#### [What this task involves]
Please copy out each line of the entries in which "code" appears.

Data extracted from a collection:
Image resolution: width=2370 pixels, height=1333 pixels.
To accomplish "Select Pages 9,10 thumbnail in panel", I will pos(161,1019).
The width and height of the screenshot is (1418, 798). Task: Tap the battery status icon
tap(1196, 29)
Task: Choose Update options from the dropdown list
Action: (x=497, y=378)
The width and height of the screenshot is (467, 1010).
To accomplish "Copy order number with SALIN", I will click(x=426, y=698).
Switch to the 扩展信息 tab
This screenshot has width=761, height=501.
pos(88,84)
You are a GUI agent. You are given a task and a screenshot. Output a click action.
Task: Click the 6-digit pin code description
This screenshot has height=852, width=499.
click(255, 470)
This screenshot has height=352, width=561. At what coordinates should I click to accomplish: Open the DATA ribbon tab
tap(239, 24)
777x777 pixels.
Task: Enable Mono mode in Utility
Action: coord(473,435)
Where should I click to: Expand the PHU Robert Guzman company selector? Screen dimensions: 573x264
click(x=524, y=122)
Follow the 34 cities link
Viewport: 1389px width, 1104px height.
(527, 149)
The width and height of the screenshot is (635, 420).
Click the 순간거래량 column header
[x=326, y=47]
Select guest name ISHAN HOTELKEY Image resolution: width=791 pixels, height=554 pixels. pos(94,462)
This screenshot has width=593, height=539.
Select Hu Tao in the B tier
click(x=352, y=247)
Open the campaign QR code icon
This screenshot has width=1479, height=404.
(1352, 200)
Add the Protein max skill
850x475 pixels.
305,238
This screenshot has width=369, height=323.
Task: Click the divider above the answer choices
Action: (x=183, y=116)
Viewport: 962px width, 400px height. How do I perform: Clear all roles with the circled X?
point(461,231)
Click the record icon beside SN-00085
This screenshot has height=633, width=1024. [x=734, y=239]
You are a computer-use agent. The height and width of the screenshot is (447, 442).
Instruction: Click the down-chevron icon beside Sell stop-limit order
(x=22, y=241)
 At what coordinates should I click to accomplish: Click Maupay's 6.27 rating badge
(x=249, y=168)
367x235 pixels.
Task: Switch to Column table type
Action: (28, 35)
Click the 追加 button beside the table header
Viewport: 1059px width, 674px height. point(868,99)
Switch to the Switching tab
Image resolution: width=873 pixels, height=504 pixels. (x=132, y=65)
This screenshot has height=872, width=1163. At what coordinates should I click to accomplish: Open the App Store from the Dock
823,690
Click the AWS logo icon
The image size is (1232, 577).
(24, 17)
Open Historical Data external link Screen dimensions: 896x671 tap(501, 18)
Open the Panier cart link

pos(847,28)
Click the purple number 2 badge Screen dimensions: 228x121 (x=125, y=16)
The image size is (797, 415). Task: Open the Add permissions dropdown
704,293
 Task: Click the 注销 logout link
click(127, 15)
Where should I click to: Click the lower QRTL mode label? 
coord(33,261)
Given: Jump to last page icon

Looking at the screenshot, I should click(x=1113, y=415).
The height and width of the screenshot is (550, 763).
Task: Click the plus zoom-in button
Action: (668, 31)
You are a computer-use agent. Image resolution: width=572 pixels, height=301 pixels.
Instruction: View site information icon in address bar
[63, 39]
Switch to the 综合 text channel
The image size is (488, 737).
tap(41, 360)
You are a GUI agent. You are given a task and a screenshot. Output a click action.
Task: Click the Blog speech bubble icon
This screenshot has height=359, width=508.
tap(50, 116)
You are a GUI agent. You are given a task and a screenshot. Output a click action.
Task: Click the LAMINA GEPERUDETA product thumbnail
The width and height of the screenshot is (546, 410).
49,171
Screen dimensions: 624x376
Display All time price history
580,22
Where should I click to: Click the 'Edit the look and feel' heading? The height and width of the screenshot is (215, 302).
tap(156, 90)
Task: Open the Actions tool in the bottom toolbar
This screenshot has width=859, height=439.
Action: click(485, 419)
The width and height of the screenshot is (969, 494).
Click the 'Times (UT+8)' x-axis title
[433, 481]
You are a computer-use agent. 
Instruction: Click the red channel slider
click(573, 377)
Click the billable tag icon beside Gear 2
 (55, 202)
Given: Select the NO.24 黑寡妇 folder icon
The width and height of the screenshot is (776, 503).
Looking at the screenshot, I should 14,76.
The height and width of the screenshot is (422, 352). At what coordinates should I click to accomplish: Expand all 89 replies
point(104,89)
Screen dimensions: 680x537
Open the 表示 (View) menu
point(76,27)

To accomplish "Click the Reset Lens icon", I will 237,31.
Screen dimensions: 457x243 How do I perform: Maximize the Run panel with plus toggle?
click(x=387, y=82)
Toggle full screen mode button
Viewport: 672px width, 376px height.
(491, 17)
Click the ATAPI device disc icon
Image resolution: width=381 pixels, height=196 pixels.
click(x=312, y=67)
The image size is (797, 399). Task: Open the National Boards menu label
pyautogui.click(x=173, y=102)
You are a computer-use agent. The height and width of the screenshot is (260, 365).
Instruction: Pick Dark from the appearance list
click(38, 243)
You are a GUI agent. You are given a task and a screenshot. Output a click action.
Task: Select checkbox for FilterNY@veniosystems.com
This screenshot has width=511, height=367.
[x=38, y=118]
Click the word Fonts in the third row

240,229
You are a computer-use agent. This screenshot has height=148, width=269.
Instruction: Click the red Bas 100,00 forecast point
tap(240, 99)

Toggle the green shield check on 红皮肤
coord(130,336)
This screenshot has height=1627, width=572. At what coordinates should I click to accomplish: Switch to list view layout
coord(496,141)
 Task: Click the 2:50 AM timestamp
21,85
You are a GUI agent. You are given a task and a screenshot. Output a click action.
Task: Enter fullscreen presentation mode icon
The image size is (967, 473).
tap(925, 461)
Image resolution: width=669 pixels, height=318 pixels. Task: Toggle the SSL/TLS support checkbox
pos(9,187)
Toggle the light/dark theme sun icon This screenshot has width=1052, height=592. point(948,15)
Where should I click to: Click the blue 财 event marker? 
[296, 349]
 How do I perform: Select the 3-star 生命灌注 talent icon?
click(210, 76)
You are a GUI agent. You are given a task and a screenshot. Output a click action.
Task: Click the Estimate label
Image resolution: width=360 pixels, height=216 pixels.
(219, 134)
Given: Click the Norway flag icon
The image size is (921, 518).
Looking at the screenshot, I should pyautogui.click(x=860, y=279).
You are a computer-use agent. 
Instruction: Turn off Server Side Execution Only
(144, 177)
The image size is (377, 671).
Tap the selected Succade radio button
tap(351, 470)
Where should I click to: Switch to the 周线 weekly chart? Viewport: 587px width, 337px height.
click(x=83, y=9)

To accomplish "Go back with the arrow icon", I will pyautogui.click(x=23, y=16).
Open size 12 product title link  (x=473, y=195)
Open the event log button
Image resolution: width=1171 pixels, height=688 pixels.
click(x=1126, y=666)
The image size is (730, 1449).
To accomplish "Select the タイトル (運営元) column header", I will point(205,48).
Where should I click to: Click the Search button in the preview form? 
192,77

#### [Your response]
Task: Click the 6-digit pin code description
Open the campaign QR code icon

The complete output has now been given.